> **ASSIGNMENT**
Could the lines from the line bearing "You are a computer-use agent." to the end of the records below be copied exactly, with the pictures left out and no other lines added?

(Dataset entries)
_____

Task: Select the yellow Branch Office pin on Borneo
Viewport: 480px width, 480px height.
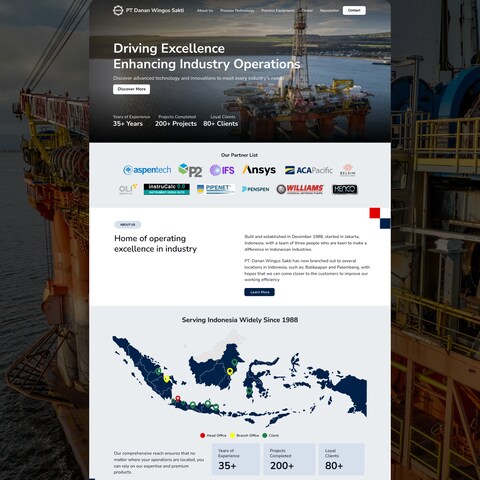Action: (x=230, y=371)
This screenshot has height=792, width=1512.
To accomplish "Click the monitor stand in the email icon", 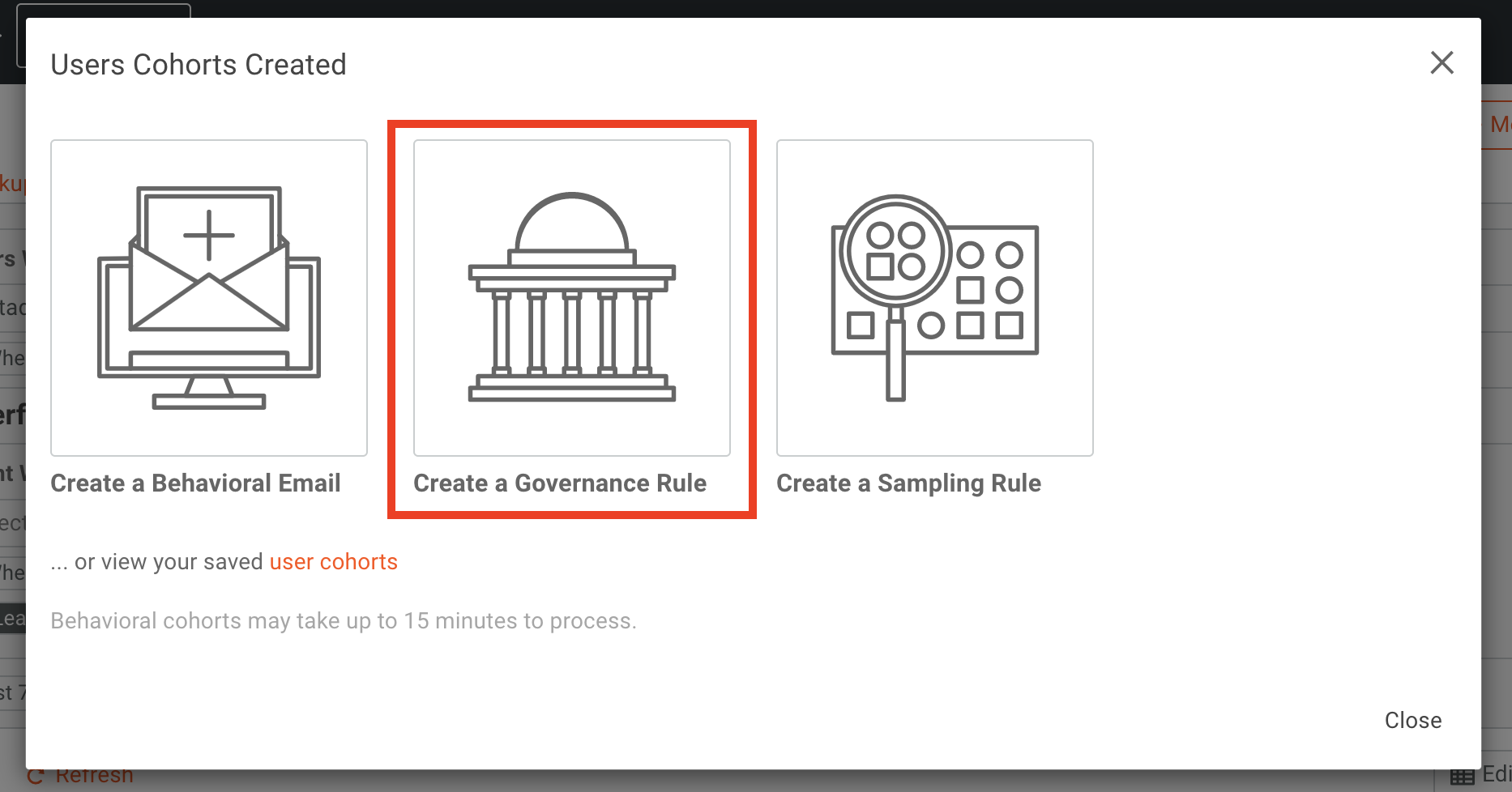I will pyautogui.click(x=209, y=393).
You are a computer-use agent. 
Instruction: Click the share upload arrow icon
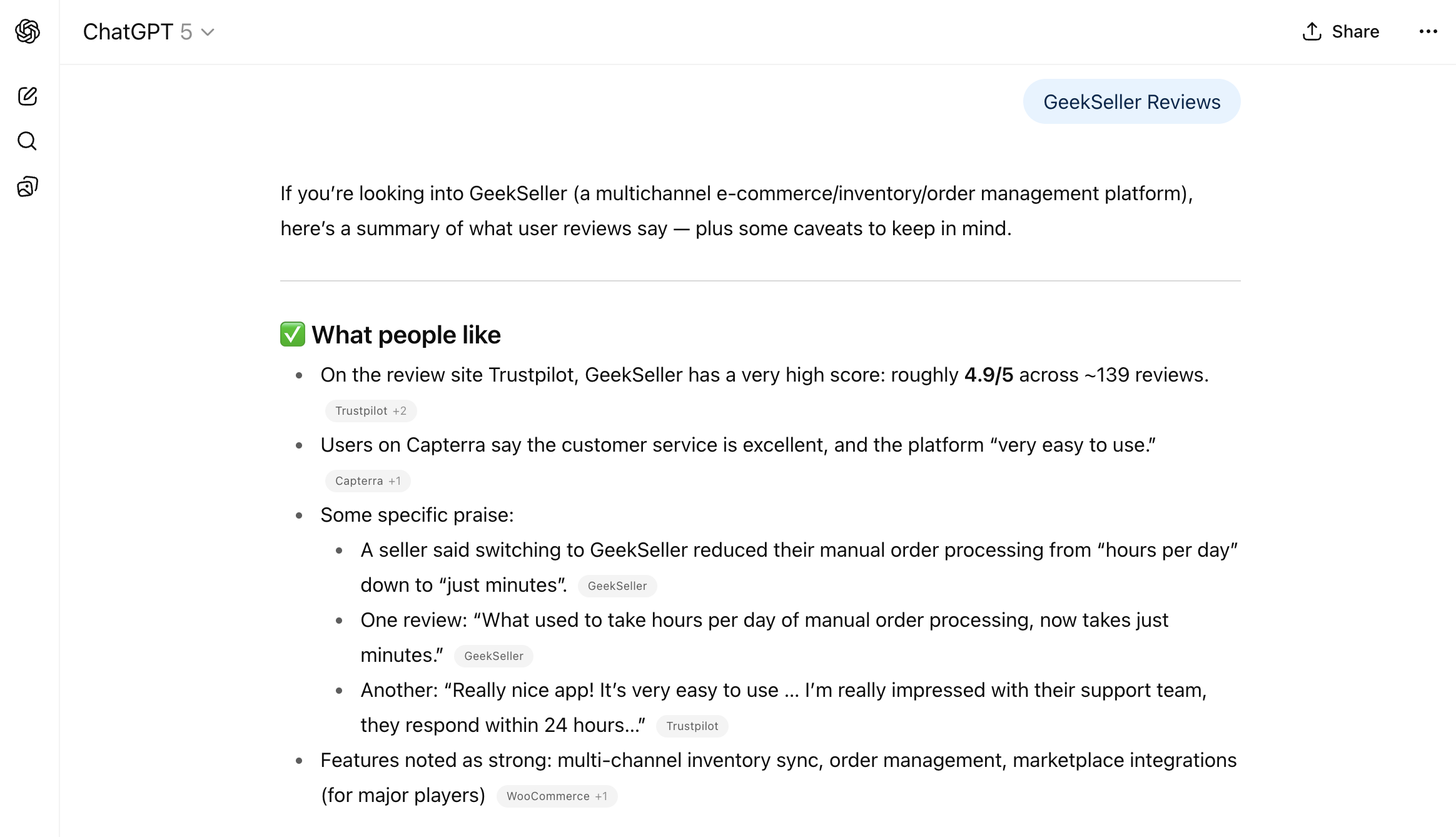[1312, 31]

_____

> **ANSWER FOR THE TASK**
You are a computer-use agent. 
Instruction: Click the share upload arrow icon
[1312, 31]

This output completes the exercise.